- The most obvious mistake - this is not your field of expertise! The mistake: Not hiring a registered investment advisor fiduciary (RIA), that is a retirement plan specialist, that takes full responsibility for selecting the funds including avoiding all the mistakes I am about to list. Sometimes Brokers (registered reps) and RIAs can make these mistakes - we seem them on plans we're analyzing regularly. When the funds are selected by the RIA with discretion, it's described under ERISA section 3(38). Delegating to an expert is a very smart fiduciary move!
- Not providing the lowest cost share class possible. Related: When the lower cost share class is not able to be accessed, not documenting why.
- Providing individual funds that are high volatility. They should be provided only inside of a “do it for me” option that is overseen by an RIA.
- Not providing enough passive low cost funds to construct a diversified portfolio.
- Too many funds. You want diversification. If a participant allocates across funds that overlap, they achieve concentration, the opposite of diversification. Much of the angst in 2000-2009, the “Lost Decade”, was due to investors placing their assets in overlapping large US cap funds which follow the S&P500 which was down over the ten year period of the "Lost Decade".

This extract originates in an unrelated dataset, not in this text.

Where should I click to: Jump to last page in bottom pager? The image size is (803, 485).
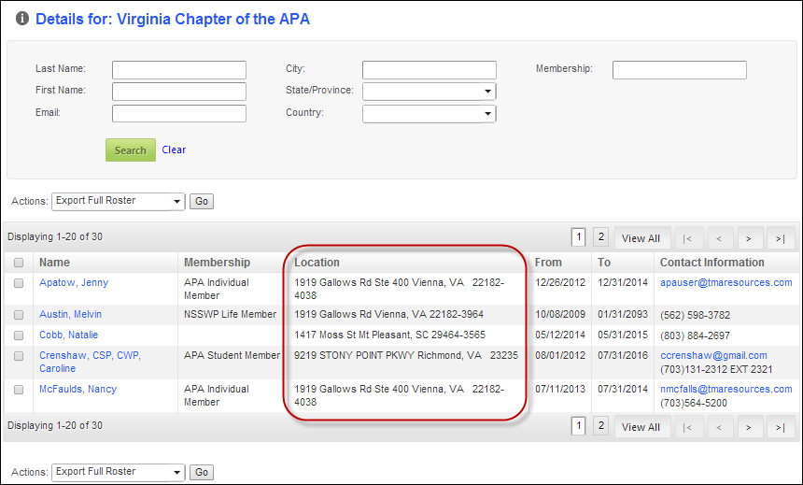point(781,427)
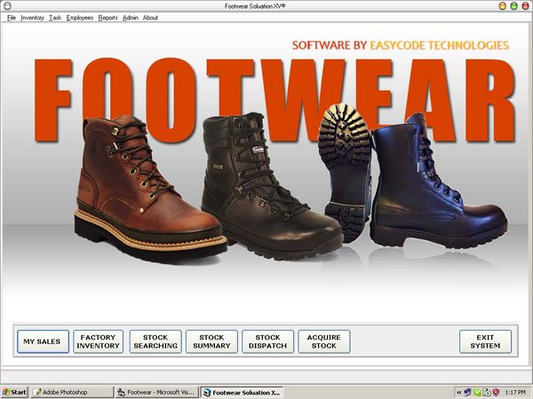
Task: Click the MY SALES button
Action: tap(42, 341)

- Removing actively managed funds from the lineup based solely on recent poor performance or adding actively managed funds to the lineup based solely on recent excellent performance. This points out the fundamental problem that active funds pose for plan fiduciaries. Their selection is very difficult to justify. Quite often when an active manager performs poorly relative to others, their performance turns around in the next time cycle and visa versa. If you follow active funds relative performance over time, you find that they bounce up and down in the rankings seemingly at random.
- Using funds that have restrictions (in fine print) that allow the fund to arbitrarily restrict trading of shares if they wish.